* [PATCH net-next v3 0/2] net/sched: remove spinlock from 'csum' action
@ 2018-01-22 17:14 Davide Caratti
2018-01-22 17:14 ` [PATCH net-next v3 1/2] net/sched: act_csum: use per-core statistics Davide Caratti
` (3 more replies)
0 siblings, 4 replies; 5+ messages in thread
From: Davide Caratti @ 2018-01-22 17:14 UTC (permalink / raw)
To: Cong Wang, David S. Miller, netdev; +Cc: Jiri Pirko
Similarly to what has been done earlier with other actions [1][2], this
series tries to improve the performance of 'csum' tc action, removing a
spinlock in the data path.
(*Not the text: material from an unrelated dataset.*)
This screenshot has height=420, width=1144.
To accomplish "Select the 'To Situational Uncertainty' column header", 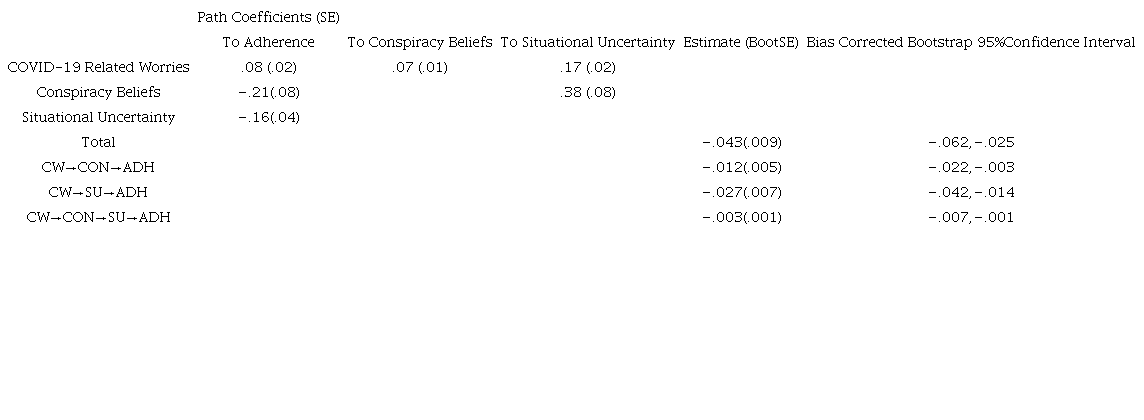I will pos(588,43).

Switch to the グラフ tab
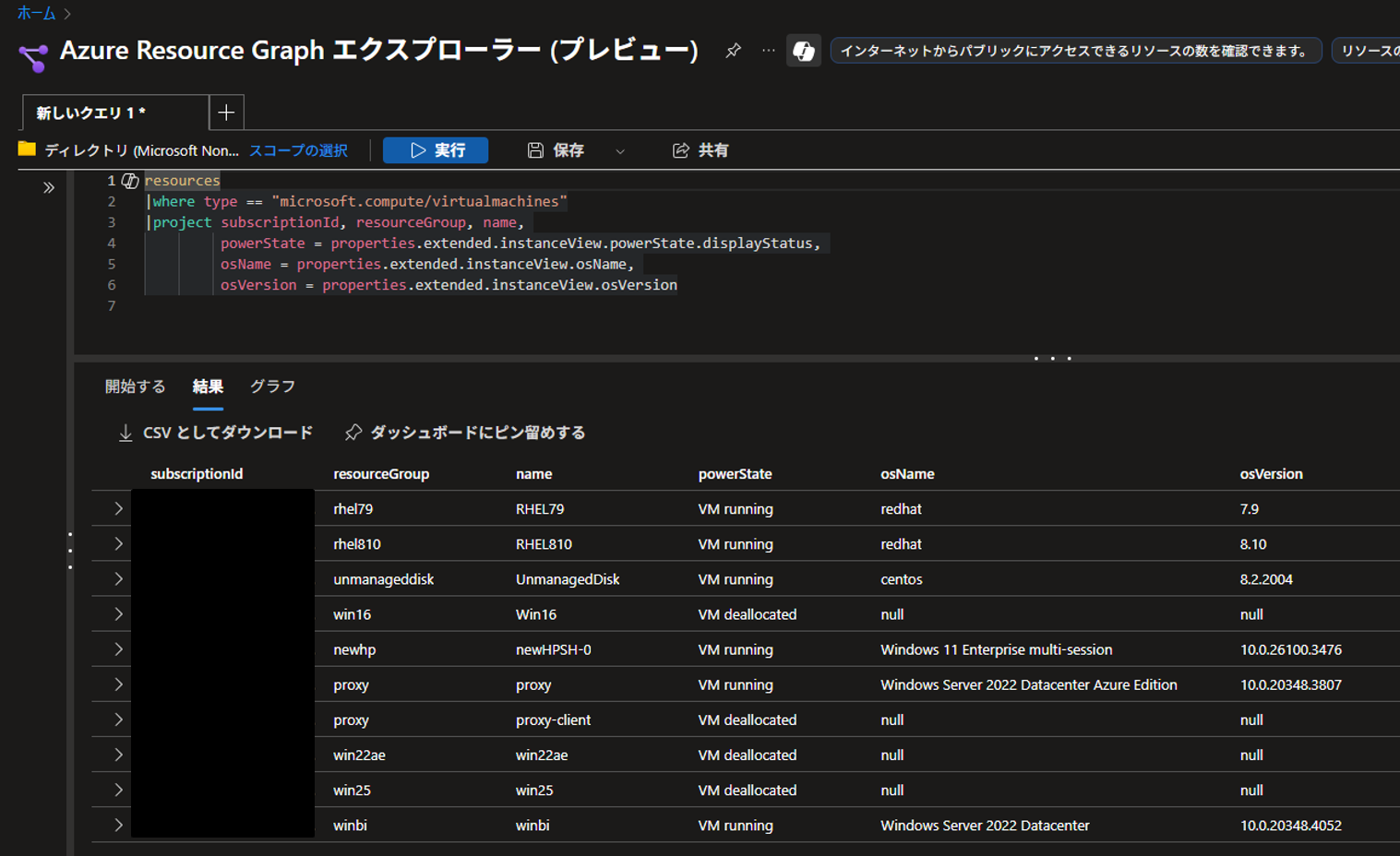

Patch 1 lets act_csum use per-CPU counters;
patch 2 removes spin_{,un}lock_bh() calls from the act() method.
test procedure (using pktgen from https://github.com/netoptimizer):
# ip link add name eth1 type dummy
# ip link set dev eth1 up
# tc qdisc add dev eth1 root handle 1: prio
# for a in pass drop; do
> tc filter del dev eth1 parent 1: pref 10 matchall action csum udp
> tc filter add dev eth1 parent 1: pref 10 matchall action csum udp $a
> for n in 2 4; do
> ./pktgen_bench_xmit_mode_queue_xmit.sh -v -s 64 -t $n -n 1000000 -i eth1
> done
> done
test results:
| | before patch | after patch
$a | $n | avg. pps/thread | avg. pps/thread
-----+----+-----------------+----------------
pass | 2 | 1671463 ± 4% | 1920789 ± 3%
pass | 4 | 648797 ± 1% | 738190 ± 1%
drop | 2 | 3212692 ± 2% | 3719811 ± 2%
drop | 4 | 1078824 ± 1% | 1328099 ± 1%
references:
[1] https://www.spinics.net/lists/netdev/msg334760.html
[2] https://www.spinics.net/lists/netdev/msg465862.html
v3 changes:
- use rtnl_dereference() in place of rcu_dereference() in tcf_csum_dump()
v2 changes:
- add 'drop' test, it produces more contentions
- use RCU-protected struct to store 'action' and 'update_flags', to avoid
reading the values from subsequent configurations
Davide Caratti (2):
net/sched: act_csum: use per-core statistics
net/sched: act_csum: don't use spinlock in the fast path
include/net/tc_act/tc_csum.h | 16 +++++++++--
net/sched/act_csum.c | 66 ++++++++++++++++++++++++++++++++------------
2 files changed, 62 insertions(+), 20 deletions(-)
--
2.14.3
^ permalink raw reply [flat|nested] 5+ messages in thread
* [PATCH net-next v3 1/2] net/sched: act_csum: use per-core statistics
2018-01-22 17:14 [PATCH net-next v3 0/2] net/sched: remove spinlock from 'csum' action Davide Caratti
@ 2018-01-22 17:14 ` Davide Caratti
2018-01-22 17:14 ` [PATCH net-next v3 2/2] net/sched: act_csum: don't use spinlock in the fast path Davide Caratti
` (2 subsequent siblings)
3 siblings, 0 replies; 5+ messages in thread
From: Davide Caratti @ 2018-01-22 17:14 UTC (permalink / raw)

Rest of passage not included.